What is The Container Storage Interface (CSI)?

What is The Container Storage Interface (CSI)?

Chris EvansContainers, Storage

Despite the initial assumptions that containers wouldn’t need persistent storage, common sense and consensus is moving towards the need to have some sort of continuity with containerised applications.  The reasons are pretty clear.  If a container hosting part of an application dies, it is easier to re-instantiate that container by using any existing data, rather than re-create or copy it from another location.  Persistence also makes auditors and other folks in enterprise environments just that little bit happier when policy and security can be applied to a more easily traceable asset.

The current model for persistent storage for containers is settling out on attaching volumes (LUNs) to a container and formatting that volume with a file system.  Through the container engine, the file system is exposed as a mount point within the container.  Storage could be taken from local disks (e.g. a volume created using an LVM) or from external storage presented to the container server/node.  The aim of the Container Storage Interface is to provide a common standard to connect container orchestration platforms (COs) like Kubernetes, Docker Swarm and Mesos to a plugin and ultimately to persistent storage.  Today each of these platforms handles external storage differently, which creates issues for vendors who have to write to multiple specifications.  Platforms such as Kubernetes, still require plugins to be shipped with mainline code, although that has started to change with the introduction of Flex volumes.

Container Storage Interface

Figure 1 – Volume creation and mapping flow

The CSI is a community-led effort to develop a standardised API for container orchestration platforms (COs) to talk to storage plugins.  Theoretically, with a standardised communication protocol, storage vendors will only need to write a plugin to a single specification.  CSI sets out the definition of how to talk to the plugin; exactly how the plugin is managed or operates is up to the storage provider.  CSI provides the following capabilities.

  • Dynamic provisioning and decommissioning of volumes.
  • Attachment and detachment of volumes from a host node.
  • Mounting and unmounting of a volume from a host node.

Figure 1 shows the potential lifecycle of a new volume request.  The CreateVolume/DeleteVolume calls are used to (quite obviously) create and delete a volume on the storage platform.  Once a volume is created, ControllerPublishVolume/ControllerUnpublishVolume ensure that an existing volume is made physically available to a container node/host.  Finally, NodePublishVolume/NodeUnpublishVolume is used to associate a volume with a specific container.  For pre-provisioned (existing) volumes, the plugin simply maps and publishes volumes to a host.

Architecture

CSI is divided up into a number of architectural designs that determine how plugins are deployed.  The architectures match typical CO implementations that have master and node hosts.  The three scenarios are:

  • Master/Node with separate plugins for both controller and node functions.
  • “Headless” where the plugins still run separately for controller and node but only run on the node hosts.
  • Headless combined, where a single plugin provides the controller and node capabilities together.

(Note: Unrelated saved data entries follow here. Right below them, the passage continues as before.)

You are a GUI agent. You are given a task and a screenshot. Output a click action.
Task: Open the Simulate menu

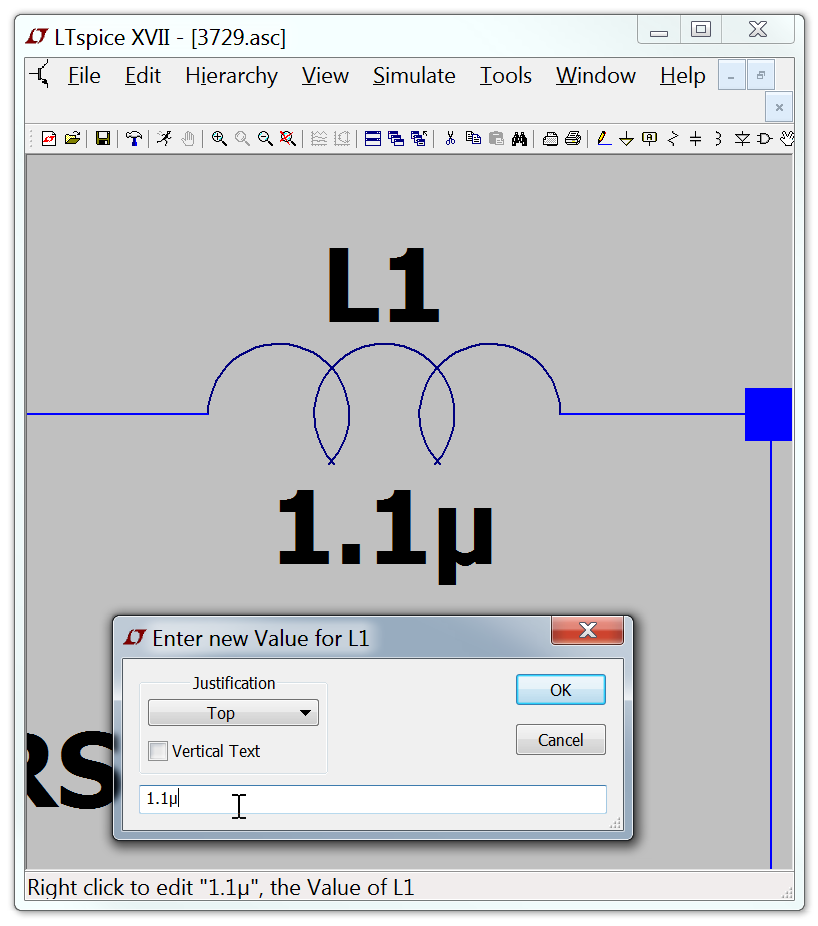(413, 76)
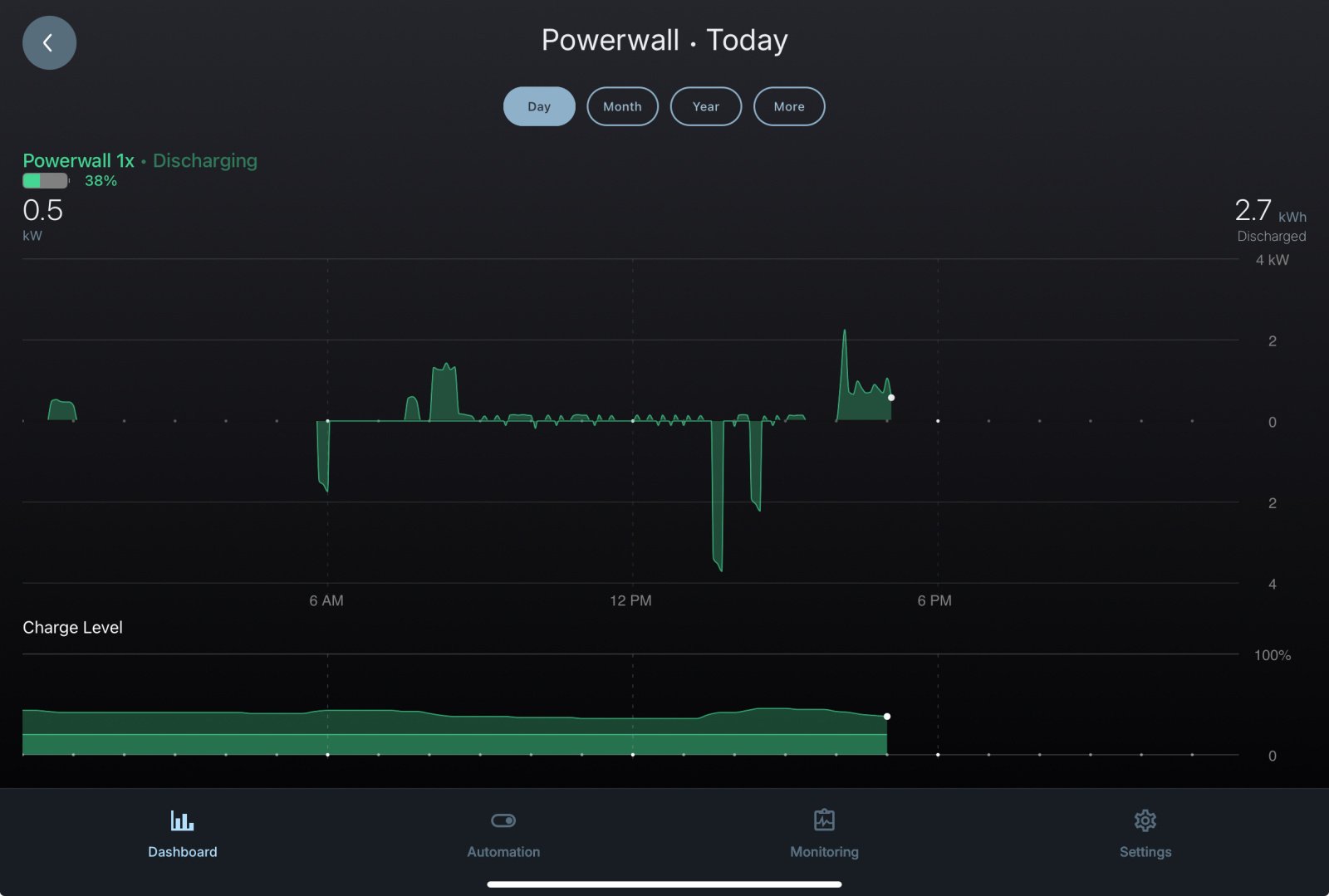1329x896 pixels.
Task: Select the Day view
Action: (x=539, y=106)
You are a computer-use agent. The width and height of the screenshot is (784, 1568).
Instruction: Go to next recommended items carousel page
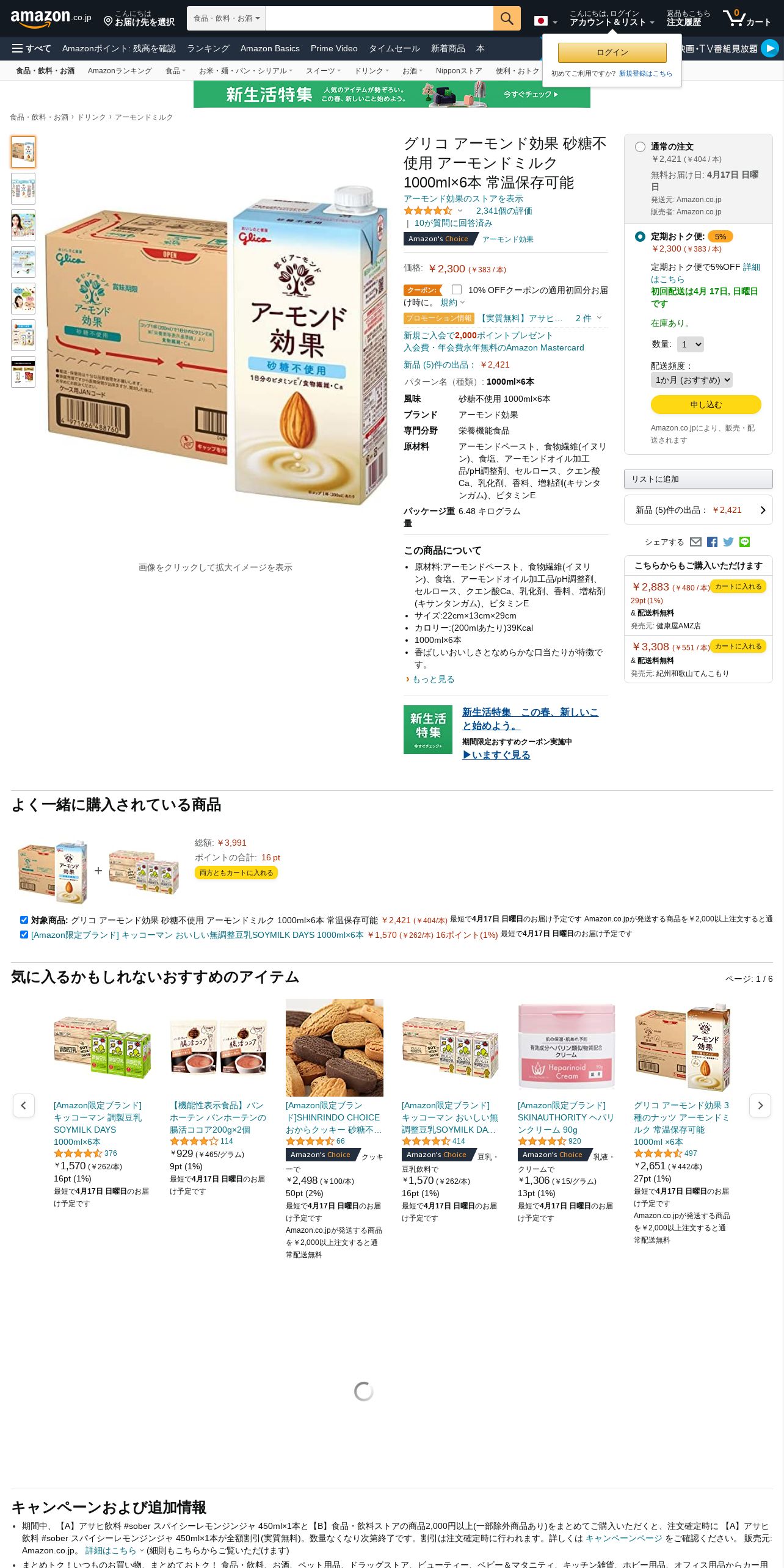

Within each plugin there are three services that process RPC calls:

  • Identity service – implemented by both the controller and node plugins.  This exposes two functions or gRPC calls.
  • Controller service – run on controller plugins.  This exposes nine functions.
  • Node service – implemented by the node plugin and exposes five functions.

Details of each function call can be found at the Github specification page for CSI. Dell EMC has developed a set of tools called GoCSI to help with plugin testing.  Details can be found here.

The Architect’s View®

Currently, only Mesosphere (DC/OS) and Kubernetes are supporting CSI, with other vendors expected to follow (including Cloud Foundry).  At the time of writing it wasn’t clear if Docker had any involvement in the project or was going alone with their existing plugin offerings.  However, the real push needs to come from the storage industry in supporting features and functionality for working with storage platforms.  In particular, although the current CSI standard doesn’t specifically describe security and credentials mapping, it would be beneficial to have this more rigorously defined.

In any event, block storage isn’t a long-term solution for container storage, unless we accept that data mobility is going to be delivered at the application layer.  This may have been the original vision with containers, but in the long run, I expect that enterprises will want a bit more security with their information.